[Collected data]
--- START ---
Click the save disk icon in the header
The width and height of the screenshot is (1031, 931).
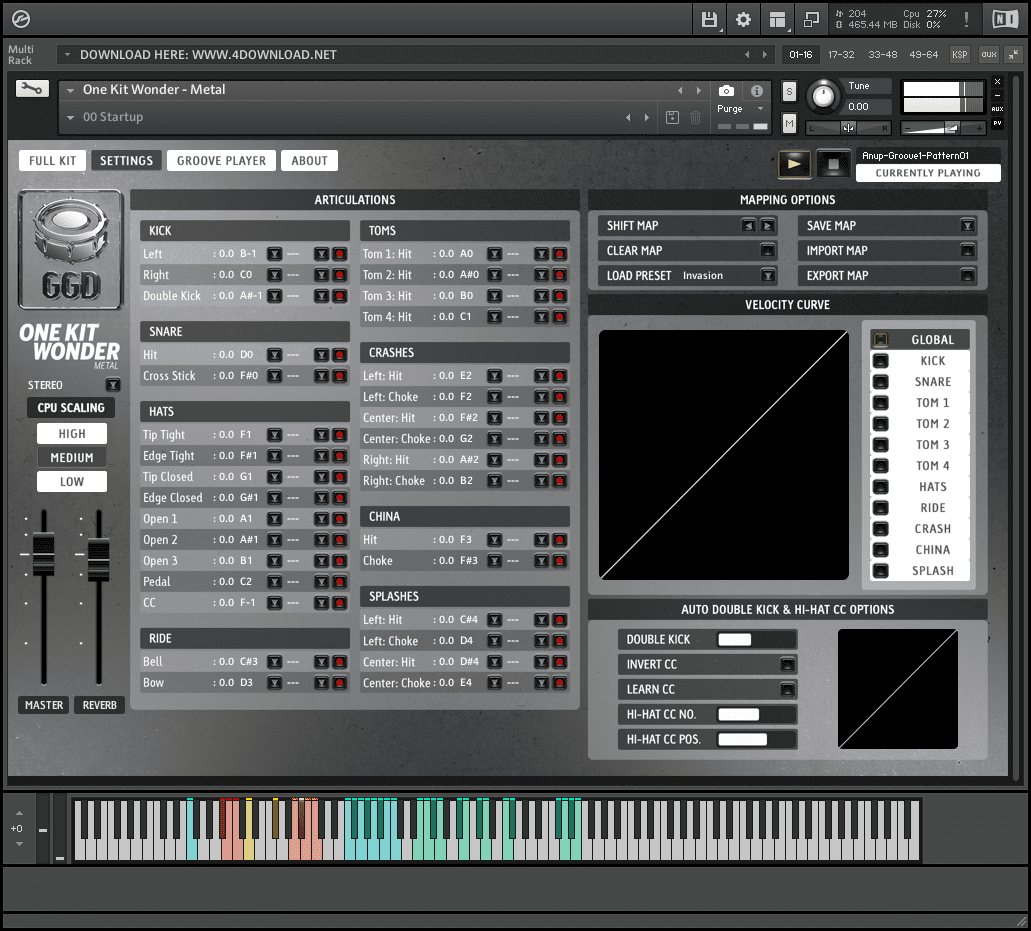pyautogui.click(x=709, y=19)
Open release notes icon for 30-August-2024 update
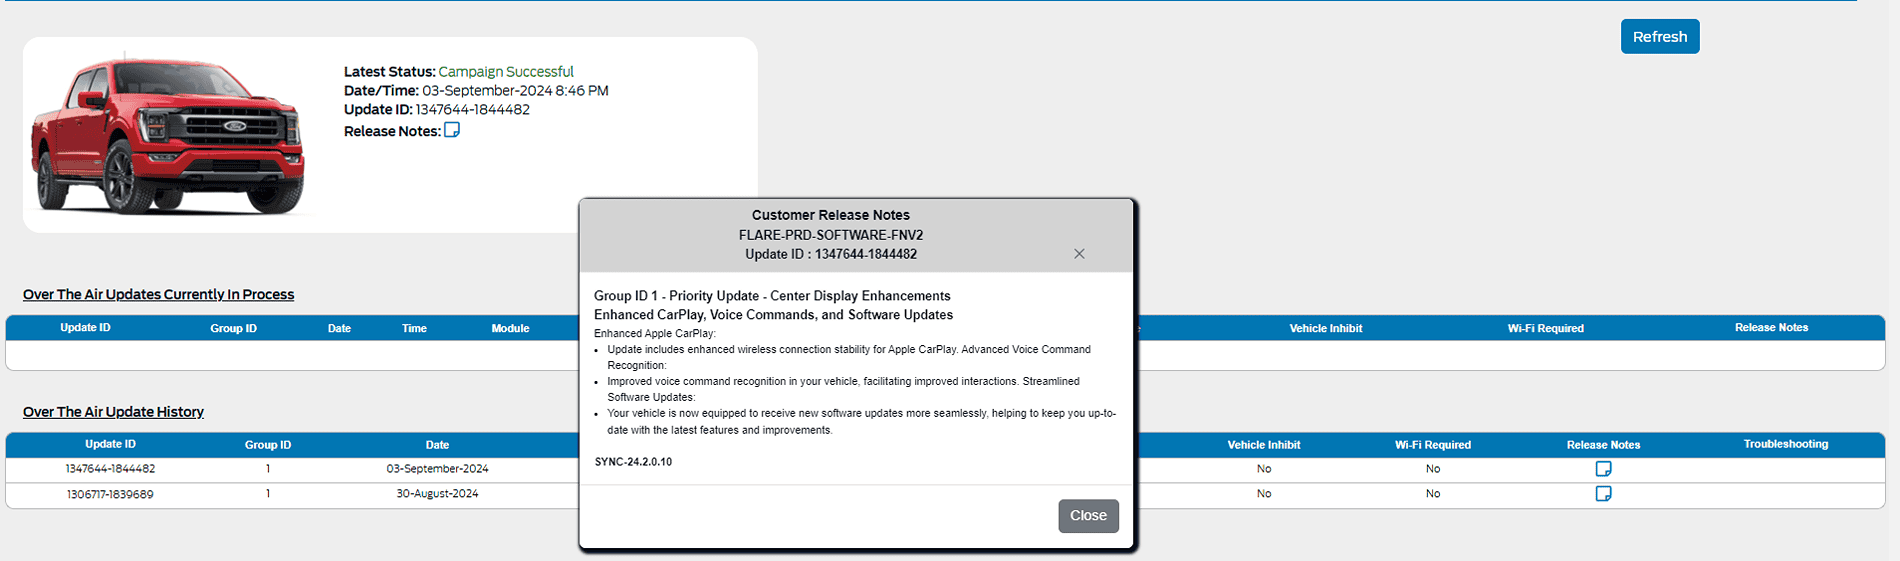The height and width of the screenshot is (561, 1900). 1603,494
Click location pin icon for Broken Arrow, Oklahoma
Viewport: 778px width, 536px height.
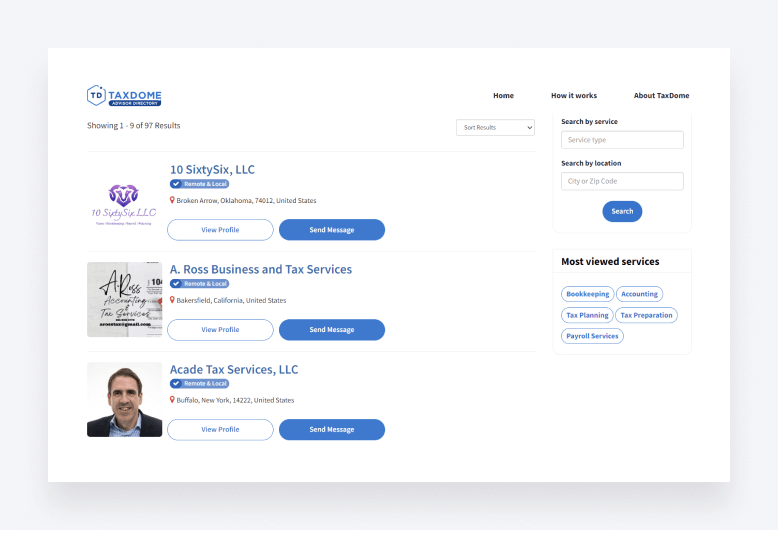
--- END ---
**About this task**
In repeating the entries, exclude the pictures and alter nothing else.

**Reply to the exercise**
Click the save disk icon in the header
The width and height of the screenshot is (1031, 931).
pyautogui.click(x=709, y=19)
Open release notes icon for 30-August-2024 update
The height and width of the screenshot is (561, 1900). 1603,494
Click location pin icon for Broken Arrow, Oklahoma
Viewport: 778px width, 536px height.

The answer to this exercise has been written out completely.